WHAT THIS TASK INVOLVES – Repeat the records word for word, from the line containing "Open the Microsoft Edge tile" through the end of the records. Leave the pictures out of your answer.

DATA SUPPLIED –
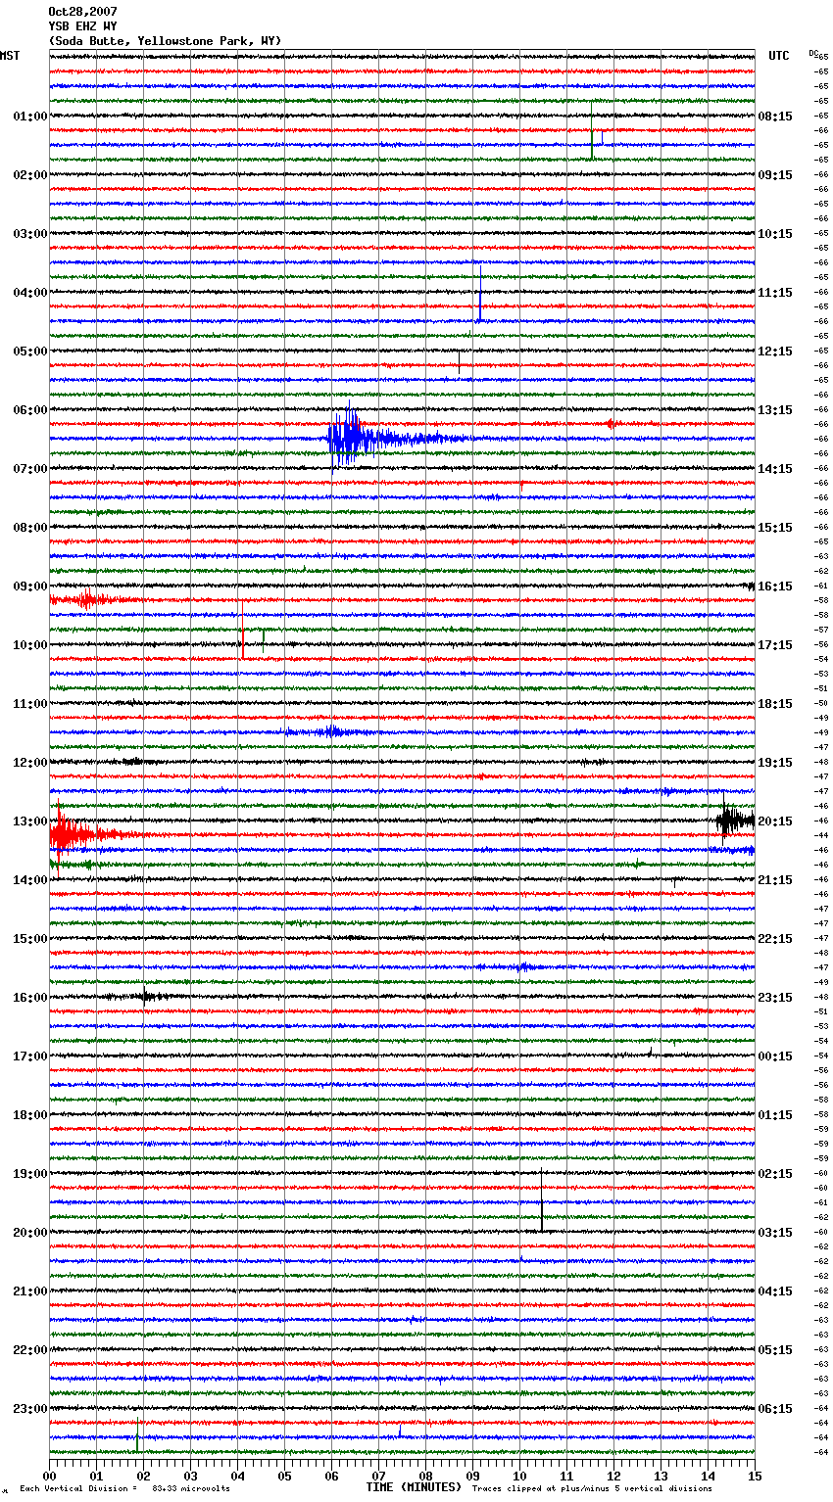833x1502 pixels.
Task: Click the MST column header
Action: point(10,56)
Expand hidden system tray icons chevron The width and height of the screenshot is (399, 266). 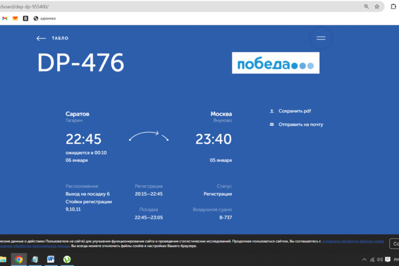click(364, 259)
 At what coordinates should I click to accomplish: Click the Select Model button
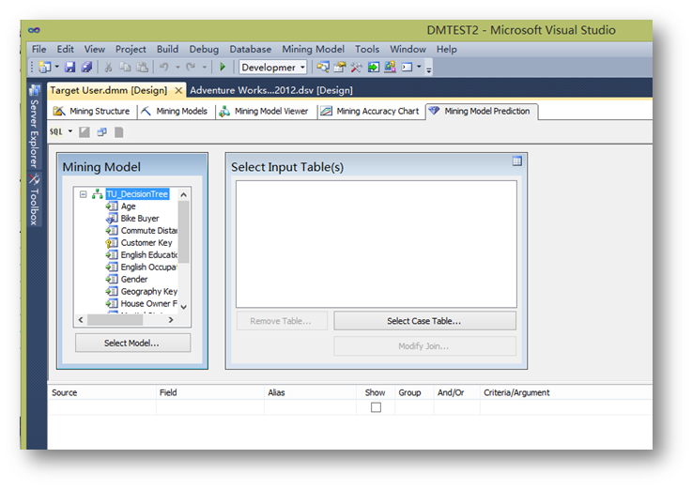[x=132, y=343]
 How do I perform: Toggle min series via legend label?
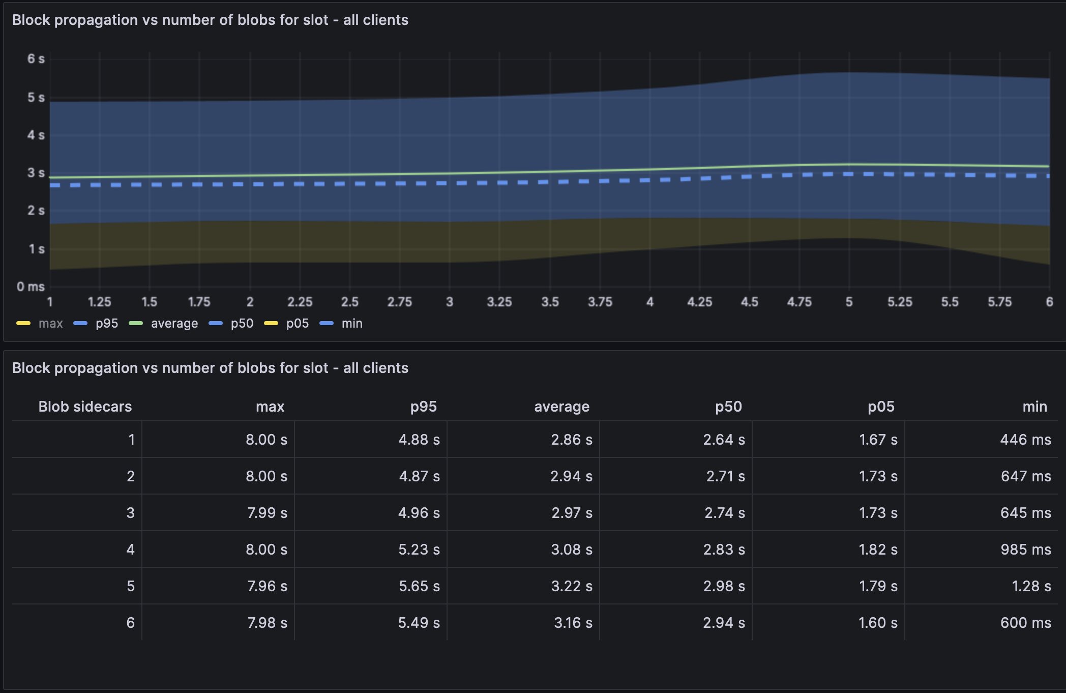(x=352, y=324)
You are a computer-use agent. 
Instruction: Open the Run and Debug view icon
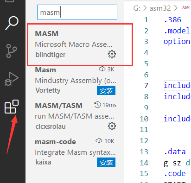point(11,79)
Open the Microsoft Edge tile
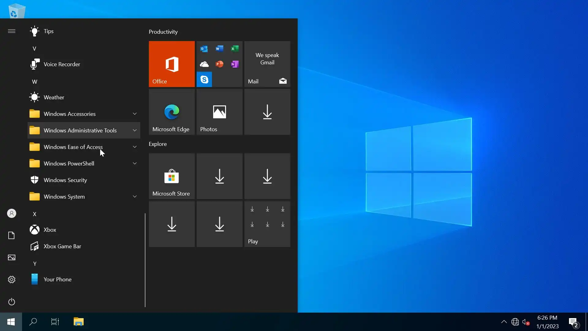The height and width of the screenshot is (331, 588). (x=172, y=112)
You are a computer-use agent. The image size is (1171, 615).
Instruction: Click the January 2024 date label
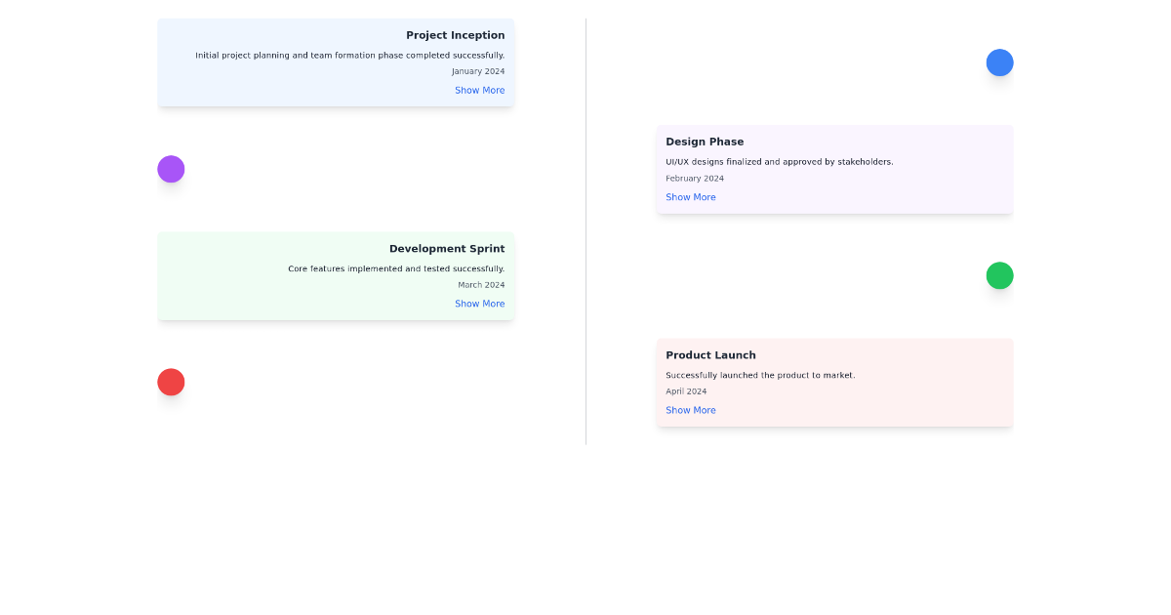478,70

EXERCISE RESULT –
Open the Microsoft Edge tile
The height and width of the screenshot is (331, 588). (x=172, y=112)
You are a computer-use agent. The image size is (1171, 615).
Instruction: Click the January 2024 date label
478,70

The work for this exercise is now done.